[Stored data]
•••••

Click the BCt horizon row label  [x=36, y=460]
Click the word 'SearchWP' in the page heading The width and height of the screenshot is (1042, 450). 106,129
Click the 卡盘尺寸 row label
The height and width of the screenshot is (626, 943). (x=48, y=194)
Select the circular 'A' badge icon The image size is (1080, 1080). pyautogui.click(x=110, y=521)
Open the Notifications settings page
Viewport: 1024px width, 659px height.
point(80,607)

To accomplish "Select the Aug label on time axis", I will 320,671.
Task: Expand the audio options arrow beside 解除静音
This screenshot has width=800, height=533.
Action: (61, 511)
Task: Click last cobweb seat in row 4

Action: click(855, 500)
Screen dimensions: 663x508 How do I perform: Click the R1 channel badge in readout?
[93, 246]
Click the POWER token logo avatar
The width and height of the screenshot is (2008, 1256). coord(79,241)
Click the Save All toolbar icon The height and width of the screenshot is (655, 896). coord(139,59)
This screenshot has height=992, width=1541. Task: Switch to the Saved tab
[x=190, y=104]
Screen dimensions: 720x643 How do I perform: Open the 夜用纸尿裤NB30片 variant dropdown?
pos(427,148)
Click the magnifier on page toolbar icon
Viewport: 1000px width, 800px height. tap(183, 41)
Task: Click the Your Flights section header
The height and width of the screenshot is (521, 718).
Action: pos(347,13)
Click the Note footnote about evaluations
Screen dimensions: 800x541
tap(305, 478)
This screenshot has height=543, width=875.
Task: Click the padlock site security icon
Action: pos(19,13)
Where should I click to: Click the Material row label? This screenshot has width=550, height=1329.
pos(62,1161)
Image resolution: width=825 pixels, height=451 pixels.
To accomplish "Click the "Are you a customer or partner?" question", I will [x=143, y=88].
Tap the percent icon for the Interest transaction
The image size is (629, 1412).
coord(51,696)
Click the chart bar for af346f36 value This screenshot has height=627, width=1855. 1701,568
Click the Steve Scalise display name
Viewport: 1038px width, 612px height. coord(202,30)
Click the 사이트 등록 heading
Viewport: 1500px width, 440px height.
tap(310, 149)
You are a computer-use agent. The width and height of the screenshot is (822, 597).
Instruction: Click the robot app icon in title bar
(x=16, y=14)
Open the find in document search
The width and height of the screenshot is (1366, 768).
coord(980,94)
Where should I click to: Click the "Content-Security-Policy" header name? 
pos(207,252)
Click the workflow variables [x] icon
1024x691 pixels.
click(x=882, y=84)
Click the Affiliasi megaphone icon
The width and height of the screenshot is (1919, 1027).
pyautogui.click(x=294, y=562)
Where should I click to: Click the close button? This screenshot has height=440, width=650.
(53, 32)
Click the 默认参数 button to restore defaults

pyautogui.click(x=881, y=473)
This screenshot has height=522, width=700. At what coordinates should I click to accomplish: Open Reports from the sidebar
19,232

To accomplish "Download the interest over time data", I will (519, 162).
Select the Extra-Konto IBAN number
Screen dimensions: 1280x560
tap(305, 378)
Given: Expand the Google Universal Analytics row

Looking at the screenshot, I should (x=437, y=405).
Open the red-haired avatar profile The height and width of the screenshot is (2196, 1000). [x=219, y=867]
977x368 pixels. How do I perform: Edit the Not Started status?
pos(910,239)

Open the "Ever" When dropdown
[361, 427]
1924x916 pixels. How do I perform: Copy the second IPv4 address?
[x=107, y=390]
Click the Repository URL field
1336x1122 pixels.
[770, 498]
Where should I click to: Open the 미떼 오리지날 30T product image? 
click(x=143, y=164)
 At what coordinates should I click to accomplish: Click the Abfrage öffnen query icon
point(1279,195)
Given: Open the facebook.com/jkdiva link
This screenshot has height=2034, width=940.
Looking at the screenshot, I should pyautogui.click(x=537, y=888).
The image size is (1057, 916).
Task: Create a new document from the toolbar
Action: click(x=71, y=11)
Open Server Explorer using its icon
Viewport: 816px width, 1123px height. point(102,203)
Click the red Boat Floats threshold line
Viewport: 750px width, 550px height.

•••••

▶ [Aim of the task]
Give back all of the data above without any alteration.

▶ [Written solution]
Click the BCt horizon row label  [x=36, y=460]
Click the word 'SearchWP' in the page heading The width and height of the screenshot is (1042, 450). 106,129
Click the 卡盘尺寸 row label
The height and width of the screenshot is (626, 943). (x=48, y=194)
Select the circular 'A' badge icon The image size is (1080, 1080). pyautogui.click(x=110, y=521)
Open the Notifications settings page
Viewport: 1024px width, 659px height.
point(80,607)

To accomplish "Select the Aug label on time axis", I will 320,671.
Task: Expand the audio options arrow beside 解除静音
This screenshot has width=800, height=533.
Action: (61, 511)
Task: Click last cobweb seat in row 4

Action: click(855, 500)
Screen dimensions: 663x508 How do I perform: Click the R1 channel badge in readout?
[93, 246]
Click the POWER token logo avatar
The width and height of the screenshot is (2008, 1256). coord(79,241)
Click the Save All toolbar icon The height and width of the screenshot is (655, 896). coord(139,59)
This screenshot has height=992, width=1541. Task: Switch to the Saved tab
[x=190, y=104]
Screen dimensions: 720x643 How do I perform: Open the 夜用纸尿裤NB30片 variant dropdown?
pos(427,148)
Click the magnifier on page toolbar icon
Viewport: 1000px width, 800px height. tap(183, 41)
Task: Click the Your Flights section header
The height and width of the screenshot is (521, 718).
Action: pos(347,13)
Click the Note footnote about evaluations
Screen dimensions: 800x541
tap(305, 478)
This screenshot has height=543, width=875.
Task: Click the padlock site security icon
Action: pos(19,13)
Where should I click to: Click the Material row label? This screenshot has width=550, height=1329.
pos(62,1161)
Image resolution: width=825 pixels, height=451 pixels.
To accomplish "Click the "Are you a customer or partner?" question", I will [x=143, y=88].
Tap the percent icon for the Interest transaction
The image size is (629, 1412).
coord(51,696)
Click the chart bar for af346f36 value This screenshot has height=627, width=1855. 1701,568
Click the Steve Scalise display name
Viewport: 1038px width, 612px height. coord(202,30)
Click the 사이트 등록 heading
Viewport: 1500px width, 440px height.
tap(310, 149)
You are a computer-use agent. The width and height of the screenshot is (822, 597).
Instruction: Click the robot app icon in title bar
(x=16, y=14)
Open the find in document search
The width and height of the screenshot is (1366, 768).
coord(980,94)
Where should I click to: Click the "Content-Security-Policy" header name? 
pos(207,252)
Click the workflow variables [x] icon
1024x691 pixels.
click(x=882, y=84)
Click the Affiliasi megaphone icon
The width and height of the screenshot is (1919, 1027).
pyautogui.click(x=294, y=562)
Where should I click to: Click the close button? This screenshot has height=440, width=650.
(53, 32)
Click the 默认参数 button to restore defaults

pyautogui.click(x=881, y=473)
This screenshot has height=522, width=700. At what coordinates should I click to accomplish: Open Reports from the sidebar
19,232

To accomplish "Download the interest over time data", I will (519, 162).
Select the Extra-Konto IBAN number
Screen dimensions: 1280x560
tap(305, 378)
Given: Expand the Google Universal Analytics row

Looking at the screenshot, I should (x=437, y=405).
Open the red-haired avatar profile The height and width of the screenshot is (2196, 1000). [x=219, y=867]
977x368 pixels. How do I perform: Edit the Not Started status?
pos(910,239)

Open the "Ever" When dropdown
[361, 427]
1924x916 pixels. How do I perform: Copy the second IPv4 address?
[x=107, y=390]
Click the Repository URL field
1336x1122 pixels.
[770, 498]
Where should I click to: Open the 미떼 오리지날 30T product image? 
click(x=143, y=164)
 At what coordinates should I click to accomplish: Click the Abfrage öffnen query icon
point(1279,195)
Given: Open the facebook.com/jkdiva link
This screenshot has height=2034, width=940.
Looking at the screenshot, I should pyautogui.click(x=537, y=888).
The image size is (1057, 916).
Task: Create a new document from the toolbar
Action: click(x=71, y=11)
Open Server Explorer using its icon
Viewport: 816px width, 1123px height. point(102,203)
Click the red Boat Floats threshold line
Viewport: 750px width, 550px height.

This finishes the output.